さらに、他の樹脂フィルムをナイロンフィルムとする場合は、プラズマ処理またはコロナ処理の表面処理、或いは未表面処理のいずれでも良いことを示唆している。
[実験例2]
実験例1において、他の樹脂フィルムとして厚み12μの延伸PETフィルムを用い、前述した条件中、放電エネルギーを65W・min/m2としてLLDPEフィルムとの接着面を表面処理面とした以外は、同様にヒートシールを行い、接着強度を測定した。尚、コロナ処理による表面処理面を有するPETフィルム、未表面処理面を有するPETフィルムは、フィルムメーカーからの購入品を接着強度測定に供した。
これらの結果を表3、図5のグラフに示す。
本実験例によれば、SP値の異なる各溶剤で払拭処理した直鎖状低密度ポリエチレン(LLDPE)フィルムと、他の樹脂フィルムのP−PET、C−PET、NC−PETとの接着強度において、SP値の最も高い溶剤である水で払拭処理したときに最も高い接着強度を示し、SP値の最も低いヘキサンで払拭処理したときに低い接着強度を示しており、改質表面層の溶剤払拭性と接着強度にほぼ一定の変化が現れている。

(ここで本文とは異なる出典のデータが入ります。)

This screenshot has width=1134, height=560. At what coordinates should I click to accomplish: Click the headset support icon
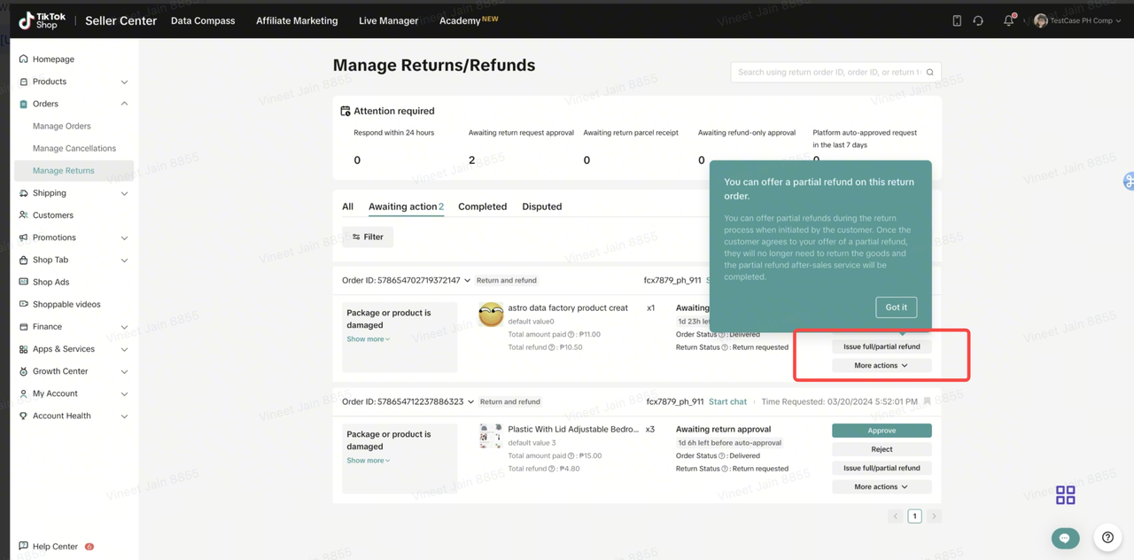pos(978,20)
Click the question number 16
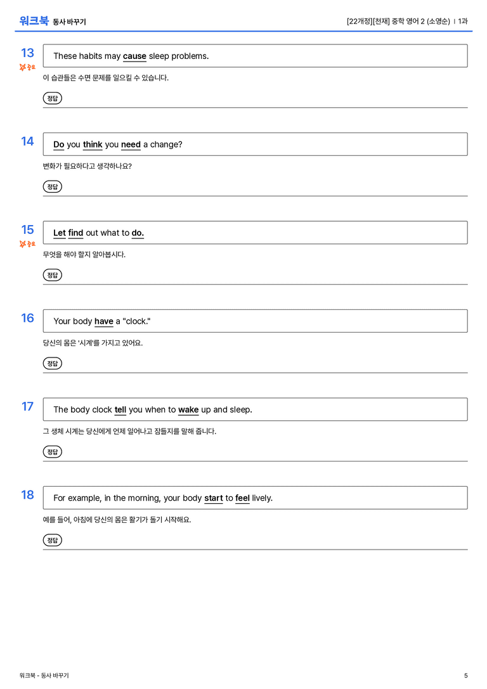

尚、NC−PETは、接着強度が小さく、改質表面層の溶剤払拭性と接着強度の一定の変化が現れず、他の樹脂フィルムがPETフィルム等のポリエステルフィルムの場合は、プラズマ処理またはコロナ処理の表面処理が望ましいことを示唆している。
[実験例3]
実験例1において、ポリオレフィンフィルムとして、厚み:70μのポリプロピレン(PP)フィルムを用いて大気圧プラズマ処理を行い、ポリプロピレンフィルムに改質表面層を形成した以外は、同様にヒートシールを行い、接着強度を測定した。尚、前記のPPフィルムには、表面移行型の有機系添加剤から成る滑剤、帯電防止剤は添加されていない。
これらの結果を表4、図6のグラフに示す。
本実験例によれば、SP値の異なる各溶剤で払拭処理したポリプロピレン(PP)フィルムと、他の樹脂フィルムのP−NY、C−NY、NC−NYとの接着強度において、広い払拭処理領域で、いずれも5N/15mmで破断して接着性が良好であることが示された。また、C−NY、NC−NYとは、SP値の最も高い溶剤で払拭処理したときに最も高い接着強度を示し、SP値の最も低いヘキサンで払拭処理したときに低い接着強度を示しており、改質表面層の溶剤払拭性と接着強度にほぼ一定の変化が現れている。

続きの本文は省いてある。